In a recent paper, economists Christopher Coyne and Thomas Duncan paint a dire picture of the harmful effects of the permanent war economy. Most studies focus on total military spending (measured in either real or nominal dollars) to show the enormous growth in such outlays over the past 15 years. A few studies focus on the size of the Pentagon’s budget relative to total federal spending, or to the economy as a whole, and claim that such costs are, in fact, quite modest.
But Coyne and Duncan, who are both affiliated with George Mason University’s outstanding economics department, take a different approach. The true costs of the military‐industrial complex, they explain, “have so far been understated, as they do not take into account the full forgone opportunities of the resources drawn into the war economy.” A dollar spent on planes and ships cannot also be spent on roads and bridges. What’s more, the existence of a permanent war economy, the specific condition which President Dwight Eisenhower warned of in his famous farewell address, has shifted some entrepreneurial behavior away from private enterprise, and toward the necessarily less efficient public sector. “The result,” Coyne and Duncan declaim, “is a bloated corporate state and a less dynamic private economy, the vibrancy of which is at the heart of increased standards of living.”
The process perpetuates itself. As more and more resources are diverted into the war economy, that may stifle—or at least impede—a healthy political debate over the proper size and scope of the entire national security infrastructure, another fact that Eisenhower anticipated. Simply put, people don’t like to bite the hand that feeds them.
And that hand feeds a lot of people. The Department of Defense is the single largest employer in the United States, with 1.4 million uniformed personnel on active duty, and more than 700,000 full‐time civilians. The defense industry, meanwhile, is believed to employ another 3 million people, either directly or indirectly.
What’s more, these are high paying jobs. In 2010, when the average worker in the United States earned $44,400 in wages and benefits, the average within the aerospace and defense industry was $80,100, according to a study by the consulting firm Deloitte. And 80 percent of that industry’s revenue comes from the government. “This, in a nutshell,” explains Veronique de Rugy in the January 2013 issue of Reason magazine, “is why it’s so hard to cut government spending in general and military spending in particular.” “Nearly everyone knows someone who gets paid by the Pentagon.”

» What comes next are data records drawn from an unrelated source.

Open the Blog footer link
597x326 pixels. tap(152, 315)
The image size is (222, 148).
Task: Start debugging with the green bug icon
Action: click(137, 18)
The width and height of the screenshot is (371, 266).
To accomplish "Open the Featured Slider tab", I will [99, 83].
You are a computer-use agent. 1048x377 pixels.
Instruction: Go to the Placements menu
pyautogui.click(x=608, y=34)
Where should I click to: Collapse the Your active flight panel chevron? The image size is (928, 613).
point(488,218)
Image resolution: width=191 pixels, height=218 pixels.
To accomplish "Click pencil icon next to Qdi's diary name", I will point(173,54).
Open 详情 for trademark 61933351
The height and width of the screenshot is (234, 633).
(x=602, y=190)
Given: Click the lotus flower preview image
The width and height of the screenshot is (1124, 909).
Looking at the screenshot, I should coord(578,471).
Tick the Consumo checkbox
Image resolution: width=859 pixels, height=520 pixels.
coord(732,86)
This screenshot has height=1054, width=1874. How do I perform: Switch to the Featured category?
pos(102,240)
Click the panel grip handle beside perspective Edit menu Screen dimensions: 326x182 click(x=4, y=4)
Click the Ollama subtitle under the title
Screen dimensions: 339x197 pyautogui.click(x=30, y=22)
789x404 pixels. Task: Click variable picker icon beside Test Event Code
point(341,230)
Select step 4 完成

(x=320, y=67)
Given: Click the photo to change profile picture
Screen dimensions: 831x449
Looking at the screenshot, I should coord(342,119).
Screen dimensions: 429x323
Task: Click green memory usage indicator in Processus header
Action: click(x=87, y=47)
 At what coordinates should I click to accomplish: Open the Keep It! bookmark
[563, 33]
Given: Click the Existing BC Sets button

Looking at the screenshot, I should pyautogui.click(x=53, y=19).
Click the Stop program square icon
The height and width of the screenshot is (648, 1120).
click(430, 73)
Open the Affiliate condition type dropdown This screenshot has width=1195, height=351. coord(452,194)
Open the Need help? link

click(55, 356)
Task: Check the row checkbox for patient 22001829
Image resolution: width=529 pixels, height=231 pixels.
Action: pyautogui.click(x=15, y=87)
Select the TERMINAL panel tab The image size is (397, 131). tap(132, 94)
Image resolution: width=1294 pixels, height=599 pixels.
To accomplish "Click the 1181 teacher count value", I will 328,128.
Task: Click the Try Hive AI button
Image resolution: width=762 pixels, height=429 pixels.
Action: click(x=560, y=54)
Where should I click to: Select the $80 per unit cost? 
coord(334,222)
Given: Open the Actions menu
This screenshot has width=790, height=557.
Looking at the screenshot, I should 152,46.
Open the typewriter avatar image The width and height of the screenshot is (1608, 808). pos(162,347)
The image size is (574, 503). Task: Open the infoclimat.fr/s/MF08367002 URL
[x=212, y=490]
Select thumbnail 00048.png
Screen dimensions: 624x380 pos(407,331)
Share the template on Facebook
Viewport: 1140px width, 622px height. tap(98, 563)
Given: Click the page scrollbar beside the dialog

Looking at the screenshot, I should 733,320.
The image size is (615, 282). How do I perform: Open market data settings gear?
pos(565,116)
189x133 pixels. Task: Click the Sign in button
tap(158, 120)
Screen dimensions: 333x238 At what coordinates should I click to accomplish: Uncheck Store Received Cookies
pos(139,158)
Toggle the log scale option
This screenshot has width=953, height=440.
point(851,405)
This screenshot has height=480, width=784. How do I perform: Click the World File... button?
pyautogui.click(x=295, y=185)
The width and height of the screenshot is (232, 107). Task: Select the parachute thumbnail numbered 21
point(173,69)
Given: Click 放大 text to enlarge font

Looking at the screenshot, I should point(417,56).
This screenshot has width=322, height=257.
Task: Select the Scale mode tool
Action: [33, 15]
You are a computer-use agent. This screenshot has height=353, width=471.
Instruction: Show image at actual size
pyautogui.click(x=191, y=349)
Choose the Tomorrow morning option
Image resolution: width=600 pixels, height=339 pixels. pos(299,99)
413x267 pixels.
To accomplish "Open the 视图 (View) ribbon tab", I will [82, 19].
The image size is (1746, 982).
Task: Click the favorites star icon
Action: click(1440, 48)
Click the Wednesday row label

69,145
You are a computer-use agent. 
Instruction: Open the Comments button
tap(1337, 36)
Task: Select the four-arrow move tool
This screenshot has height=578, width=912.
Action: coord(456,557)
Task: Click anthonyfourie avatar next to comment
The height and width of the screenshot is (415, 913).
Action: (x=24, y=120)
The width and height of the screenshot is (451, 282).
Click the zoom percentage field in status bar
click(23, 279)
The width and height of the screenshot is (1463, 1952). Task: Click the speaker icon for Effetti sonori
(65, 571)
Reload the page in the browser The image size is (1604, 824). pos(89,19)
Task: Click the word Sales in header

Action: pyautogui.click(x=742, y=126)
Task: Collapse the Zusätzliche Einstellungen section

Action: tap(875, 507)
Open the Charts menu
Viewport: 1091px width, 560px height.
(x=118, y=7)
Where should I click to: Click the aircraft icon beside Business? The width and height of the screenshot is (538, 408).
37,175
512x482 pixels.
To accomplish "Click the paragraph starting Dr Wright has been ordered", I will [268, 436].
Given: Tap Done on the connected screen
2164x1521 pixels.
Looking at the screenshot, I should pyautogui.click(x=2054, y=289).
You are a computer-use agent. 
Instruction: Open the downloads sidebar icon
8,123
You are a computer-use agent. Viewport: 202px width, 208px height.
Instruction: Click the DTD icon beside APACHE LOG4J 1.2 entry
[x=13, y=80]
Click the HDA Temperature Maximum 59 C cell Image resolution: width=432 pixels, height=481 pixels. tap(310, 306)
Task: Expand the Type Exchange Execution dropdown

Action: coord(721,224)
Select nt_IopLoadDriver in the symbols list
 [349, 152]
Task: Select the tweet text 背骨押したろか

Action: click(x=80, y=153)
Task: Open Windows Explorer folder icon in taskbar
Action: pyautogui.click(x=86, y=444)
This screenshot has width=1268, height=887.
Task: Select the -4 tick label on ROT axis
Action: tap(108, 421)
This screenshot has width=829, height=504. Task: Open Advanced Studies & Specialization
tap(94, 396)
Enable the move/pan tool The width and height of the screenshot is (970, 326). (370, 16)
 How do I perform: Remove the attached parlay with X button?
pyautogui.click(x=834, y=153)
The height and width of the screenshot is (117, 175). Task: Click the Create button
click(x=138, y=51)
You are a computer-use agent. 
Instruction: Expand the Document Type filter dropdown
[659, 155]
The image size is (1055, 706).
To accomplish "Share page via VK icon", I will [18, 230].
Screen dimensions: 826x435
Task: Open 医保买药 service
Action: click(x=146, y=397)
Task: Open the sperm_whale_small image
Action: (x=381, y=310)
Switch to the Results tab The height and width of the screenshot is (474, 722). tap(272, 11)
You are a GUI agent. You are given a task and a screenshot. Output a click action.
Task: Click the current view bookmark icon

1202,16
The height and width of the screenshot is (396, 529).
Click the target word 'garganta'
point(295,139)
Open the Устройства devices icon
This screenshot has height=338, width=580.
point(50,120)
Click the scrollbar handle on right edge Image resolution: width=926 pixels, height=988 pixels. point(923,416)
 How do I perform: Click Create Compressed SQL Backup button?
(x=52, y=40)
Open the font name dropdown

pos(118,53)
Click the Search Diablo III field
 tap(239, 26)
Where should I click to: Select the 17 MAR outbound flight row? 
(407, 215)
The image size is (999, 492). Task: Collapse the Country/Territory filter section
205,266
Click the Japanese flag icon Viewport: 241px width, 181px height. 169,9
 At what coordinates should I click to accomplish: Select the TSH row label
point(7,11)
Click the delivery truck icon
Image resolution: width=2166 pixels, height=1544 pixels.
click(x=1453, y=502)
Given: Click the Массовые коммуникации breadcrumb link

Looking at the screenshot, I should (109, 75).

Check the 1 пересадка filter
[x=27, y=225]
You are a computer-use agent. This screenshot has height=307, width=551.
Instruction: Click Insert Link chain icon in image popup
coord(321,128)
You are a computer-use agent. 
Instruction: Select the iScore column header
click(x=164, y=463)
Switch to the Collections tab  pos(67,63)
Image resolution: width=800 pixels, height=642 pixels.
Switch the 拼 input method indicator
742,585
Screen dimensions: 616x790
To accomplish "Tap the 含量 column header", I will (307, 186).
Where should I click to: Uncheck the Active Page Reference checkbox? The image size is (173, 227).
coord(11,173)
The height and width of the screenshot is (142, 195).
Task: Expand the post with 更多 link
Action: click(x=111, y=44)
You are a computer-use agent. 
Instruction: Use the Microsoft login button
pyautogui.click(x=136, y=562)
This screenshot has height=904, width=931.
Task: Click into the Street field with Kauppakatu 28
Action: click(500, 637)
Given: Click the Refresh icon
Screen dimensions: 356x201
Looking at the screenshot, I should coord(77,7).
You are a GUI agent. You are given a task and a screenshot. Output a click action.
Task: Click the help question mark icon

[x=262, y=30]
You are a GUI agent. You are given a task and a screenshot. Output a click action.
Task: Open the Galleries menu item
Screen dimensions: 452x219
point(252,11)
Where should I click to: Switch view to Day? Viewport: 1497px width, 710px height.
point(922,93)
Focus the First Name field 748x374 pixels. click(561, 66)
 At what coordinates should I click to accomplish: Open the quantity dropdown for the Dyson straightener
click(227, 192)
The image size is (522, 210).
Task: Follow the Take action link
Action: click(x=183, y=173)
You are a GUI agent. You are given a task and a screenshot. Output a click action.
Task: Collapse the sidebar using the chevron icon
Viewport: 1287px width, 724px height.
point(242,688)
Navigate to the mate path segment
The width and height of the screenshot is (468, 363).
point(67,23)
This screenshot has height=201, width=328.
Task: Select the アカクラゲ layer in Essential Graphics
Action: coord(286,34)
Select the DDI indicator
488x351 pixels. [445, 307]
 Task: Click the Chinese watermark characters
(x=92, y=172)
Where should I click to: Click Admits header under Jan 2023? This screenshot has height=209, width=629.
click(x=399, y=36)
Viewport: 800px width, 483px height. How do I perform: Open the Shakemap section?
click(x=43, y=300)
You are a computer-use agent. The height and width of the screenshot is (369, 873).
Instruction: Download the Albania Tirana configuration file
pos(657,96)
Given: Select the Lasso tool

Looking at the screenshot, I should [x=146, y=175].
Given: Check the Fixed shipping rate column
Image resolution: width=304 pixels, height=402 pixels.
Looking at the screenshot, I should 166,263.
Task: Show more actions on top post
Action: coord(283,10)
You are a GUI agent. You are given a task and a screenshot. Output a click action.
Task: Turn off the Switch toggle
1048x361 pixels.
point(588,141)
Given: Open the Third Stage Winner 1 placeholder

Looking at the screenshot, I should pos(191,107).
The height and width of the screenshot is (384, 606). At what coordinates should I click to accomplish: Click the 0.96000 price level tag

The defense contractors hire lobbyists and PR firms to pitch their case to those who don’t; they spent $60 million on lobbying in 2011, according to data compiled by the Center for Responsive Politics. Readers of Beltway publications, riders of Metro trains and buses, and television viewers and radio listeners, are inundated with advertising celebrating the benefits of the newest defense industry products and services, and warning of the dangers that would ensue if Congress votes to close the spigot of federal dollars.
And yet, the public seems curiously unfazed. There is nowbroad, bipartisan agreement that military spending should come down. A poll taken earlier this year (.pdf, Q56) found that 52 percent of Republicans, and 57 percent of independents, are opposed to any increase in taxes in order to maintain U.S. military superiority “over rising powers like China.” A just completed Rasmussen survey found strong support for across‐theboard spending cuts, and reported that voters “are notably less enthusiastic if the defense budget is exempted.”
This isn’t as odd as it might seem. The number of people who derive their primary source of income from the military has been declining for decades, and the military as a whole accounts for a shrinking share of the nation’s total output. When Eisenhower left office in 1961, military spending constituted more than 9 percent of the nation’s GDP; today it is 4.6 percent, and projected to fall below 3 percent by the end of the decade. And while manufacturing jobs in the United States have been declining for decades, they have fallen even faster in the national security sector. In the United States in 1950, one out of every three jobs were in manufacturing; now the share is one in 10; of that, just 15 percent are in the national security sector. “In other words,” explain W. Thomas Davis and Nathaniel Fick, “only about 1 out of every 70 workers in the United States is now involved in aerospace and defense.” All this should add up to diminished political influence for the military‐industrial complex.
Unlike the rest of the federal budget, which has risen in nearly every year since 1961, the budget for the Department of Defense has both risen and fallen, most recently after the end of the Cold War. It seems likely that it will shrink again, as the country has soured on quixotic nation‐building missions abroad, and has grown resentful of wealthy, stable allies who free‐ride on U.S. security guarantees. In short, the attention, and the resources, will be focused on problems here at home.
So while Coyne and Duncan offer a necessary and far‐sighted assessment of the true costs of the nation’s permanent war economy, they might have erred in predicting that this condition will last indefinitely. As the military‐industrial complex commands a smaller share of the nation’s economy, it might also be losing its hold over Washington.